The POCSAG Paging Protocal


Home > My Projects > Pager Decoder > The POCSAG Paging Protocal

The following summary describes the coding used on POCSAG pager signals and may be of interest to those curious about what those ear-splitting beeps and buzzes mean and how they encode data. This summary is based on a very old text of the standard from my files; the current text of the POCSAG standard is available as CCIR Radiopaging Format 1.

Before you read further, you may want to hear what POCSAG sounds like:

Note that some current POCSAG signals (so called Super-POCSAG) transmit paging at 1200 or 2400 baud instead of the 512 baud I refer to here, but use essentially a similar coding standard.

The interested USA reader is reminded that willfully intercepting other than tone only paging is a violation of the ECPA with similar penalties and criminal status to willfully intercepting cellular phone calls.

The interested reader is advised that at least two of Universal Shortwave's RTTY reading devices (the M8000 and the new C-400) are capable of reading at least the older 512 baud version of POCSAG paging, so commercial devices for this purpose are currently being sold in the USA.

And finally, much alphanumeric paging - particularly that installed some time ago, uses a proprietary Motorola encoding format called GOLAY which is quite different from POCSAG. The two can be told apart by their baud rates - GOLAY is 600 baud.

POCSAG

First POCSAG stands for Post Office Code Standarization Advisory Group. Post office in this context is the British Post Office which used to be the supplier of all telecommunications services in England before privatization.

POCSAG as defined in the standard, (original POCSAG) is 512 bits per second direct FSK (not AFSK) of the carrier wave with +- 4.5 khz shift (less deviation than that is used in some US systems). Data is NRZ coded with the higher frequency representing 0 (space) and the lower one representing 1 (mark).

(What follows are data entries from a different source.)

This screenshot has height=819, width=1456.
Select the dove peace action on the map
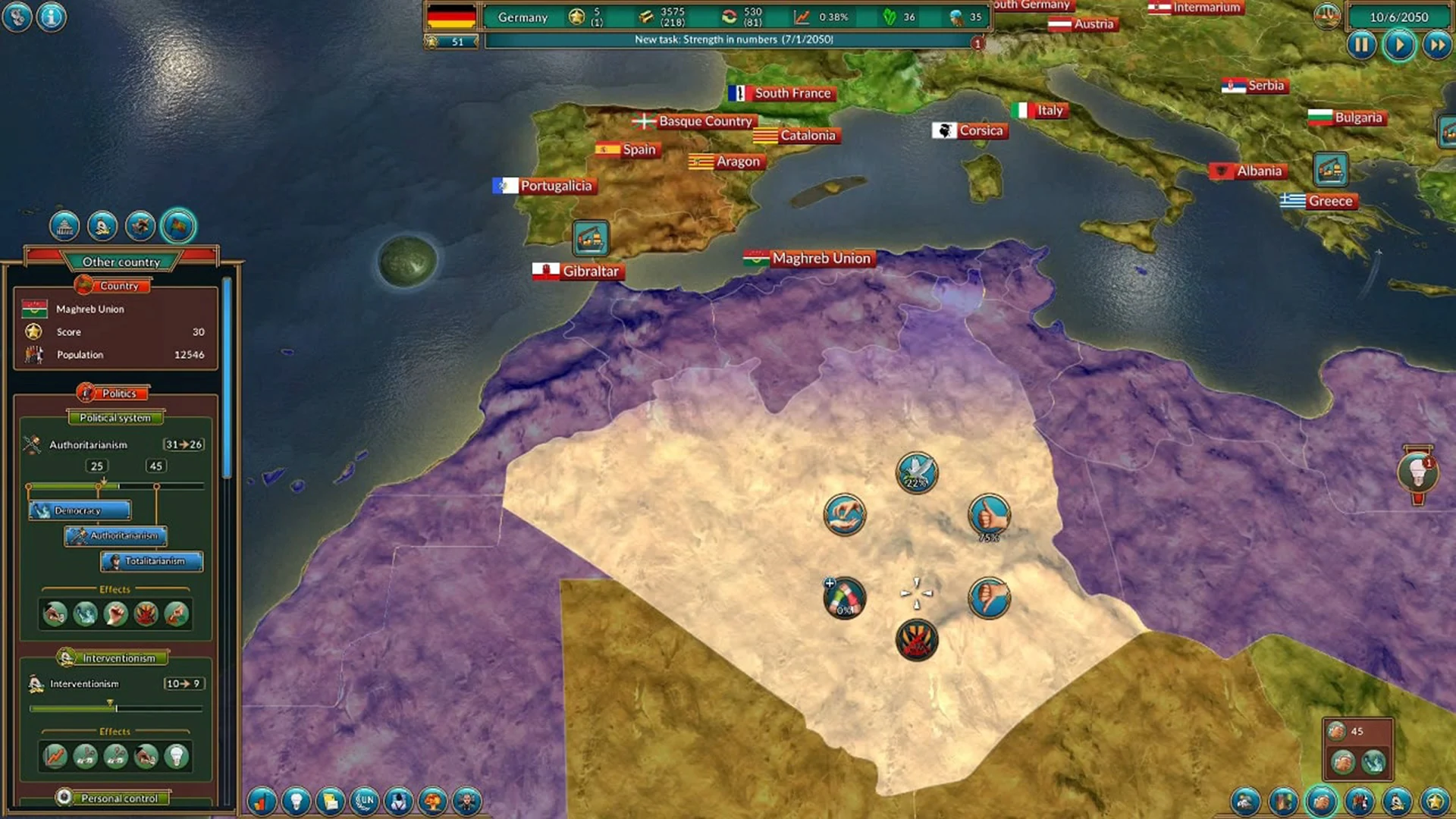(916, 472)
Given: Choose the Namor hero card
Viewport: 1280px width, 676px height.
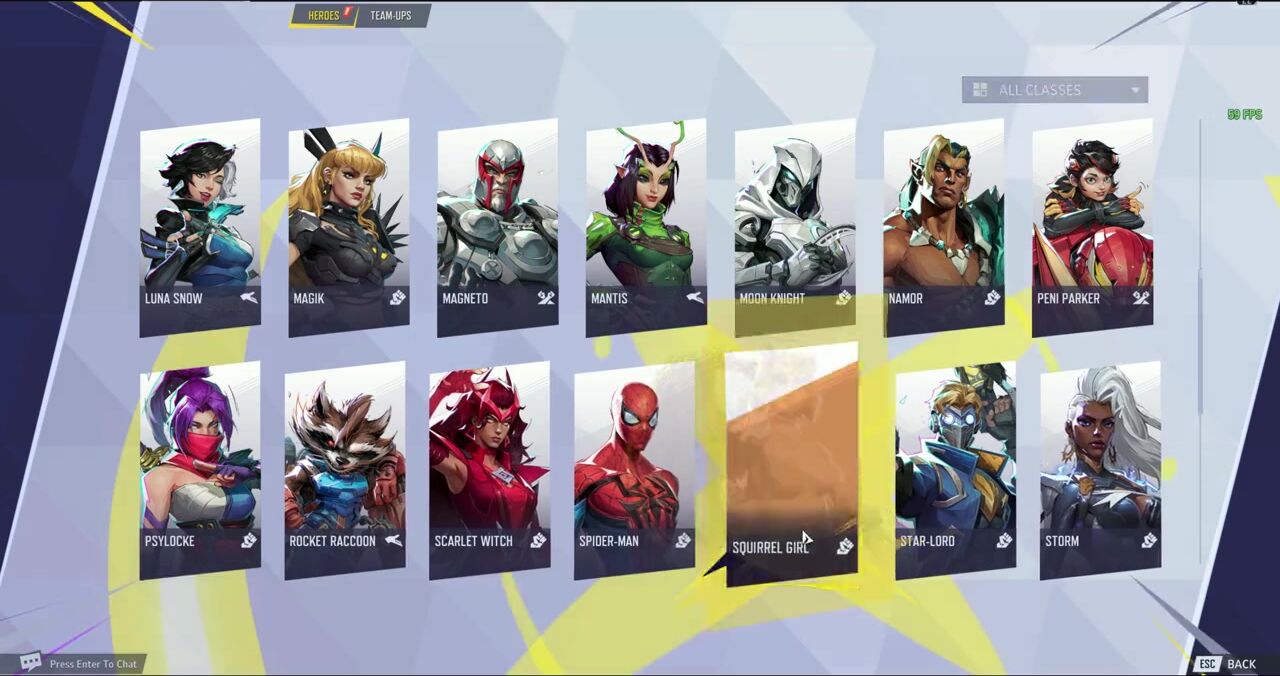Looking at the screenshot, I should (x=944, y=225).
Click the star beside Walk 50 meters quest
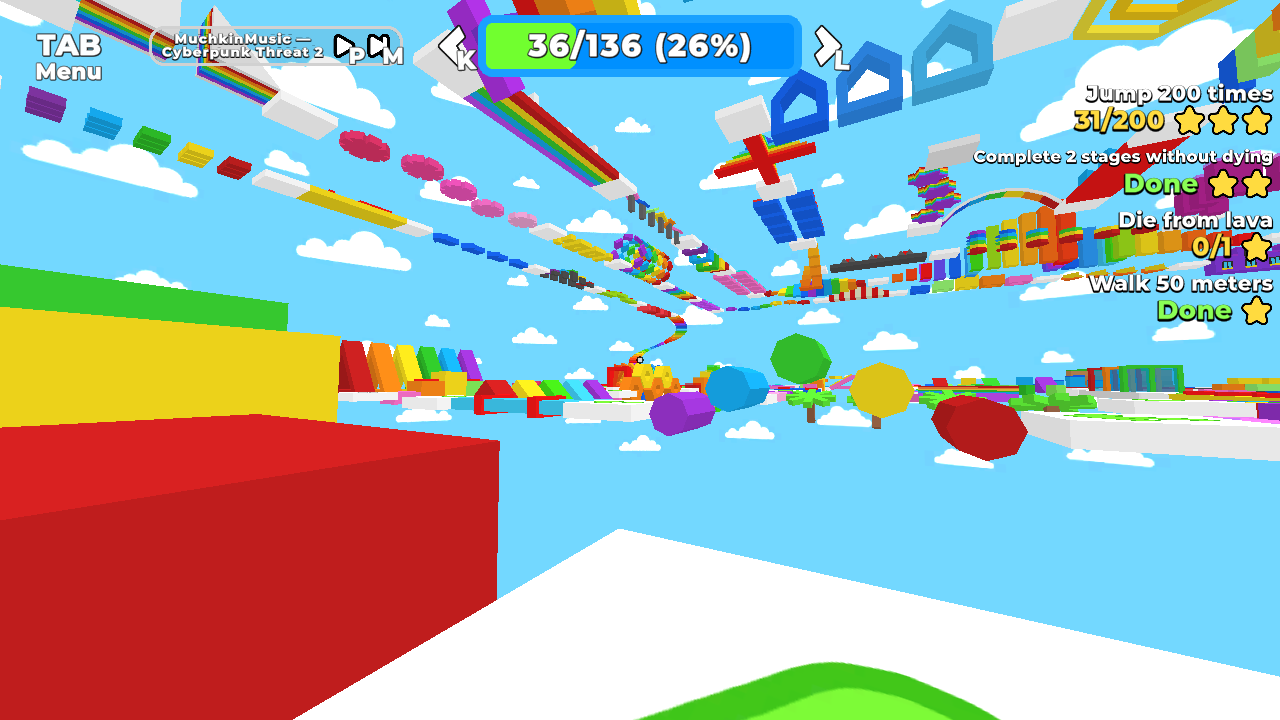 [1258, 311]
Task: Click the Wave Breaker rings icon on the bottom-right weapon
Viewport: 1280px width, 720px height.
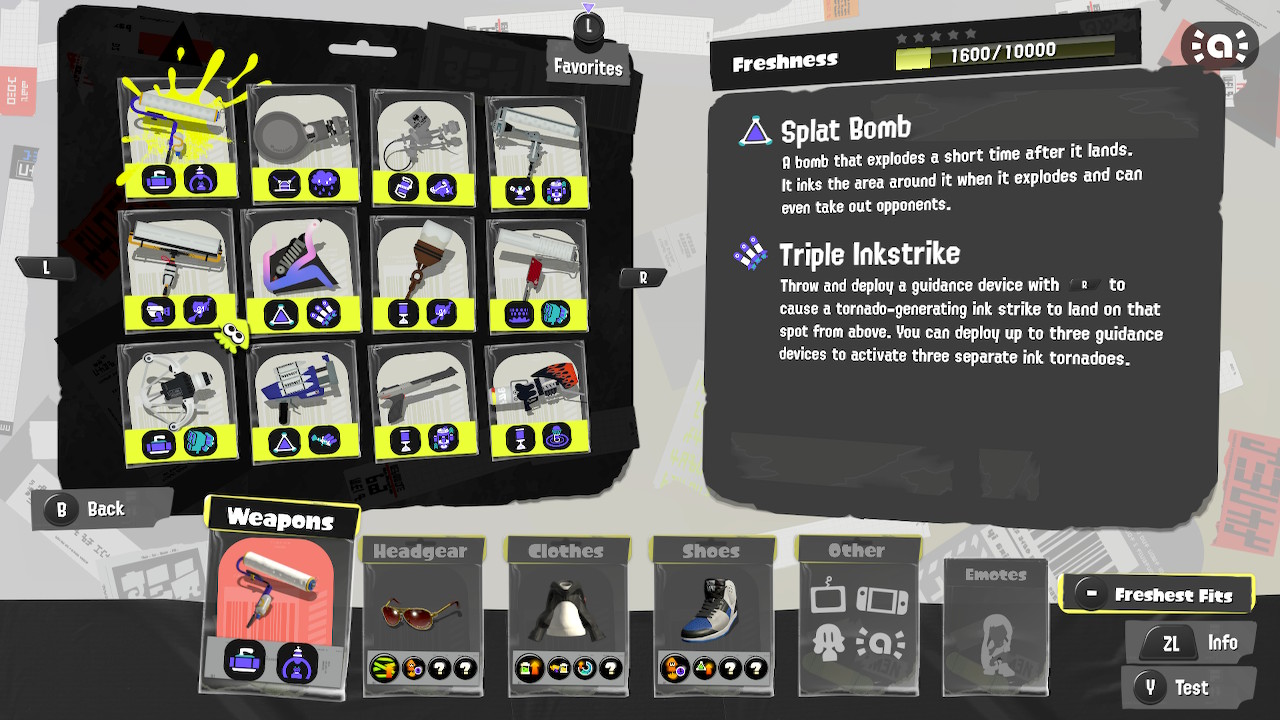Action: [x=558, y=436]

The basic unit of data in a POCSAG message is the codeword which is always a 32 bit long entity. The most significant bit of a codeword is transmitted first followed immediately by the next most significant bit and so forth. The data is NRZ, so that mark and space values (plus and minus voltages) as sampled on the output of the receiver discriminator at a 512 hz rate corrospond directly to bits in the codeword starting with the MSB. (Note that the audio output circuitry following the discriminator in a typical voice scanner may considerably distort this square wave pattern of bits, so it is best to take the signal directly off the discriminator before the audio filtering).

The first (msb) bit of every POCSAG codeword (bit 31) indicates whether the codeword is an address codeword (pager address) (bit 31 = 0) or a message codeword (bit 31 = 1). The two codeword types have have different internal structure.

Message codewords (bit 31 = 1) use the 20 bits starting at bit 30 (bit 30-11) as message data. Address codewords (bit 31 = 0) use 18 bits starting at bit 30 as address (bits 30-13) and bits 12 and 11 as function bits which indicate the type and format of the page. Bits 10 through 1 of both types of codewords are the bits of a BCH (31,21) block ECC code computed over the first 31 bits of the codeword, and bit 0 of both codeword types is an even parity bit.

The BCH ECC code used provides a 6 bit hamming distance between all valid codewords in the possible set (that is every valid 32 bit codeword differs from ever other one in at least 6 bits). This makes one or two bit error correction of codewords possible, and provides a robust error detection capability (very low chance of false pages). The generating polynomial for the (31,21) BCH code is x**10 + x**9 + x**8 + x**6 + x**5 + x**3 + 1.

Codewords are transmitted in groups of 16 (called batches), and each batch is preceeded by a special 17th codeword which contains a fixed frame synchronization pattern. At least as of the date of the spec I have, this sync magic word was 0x7CD215D8.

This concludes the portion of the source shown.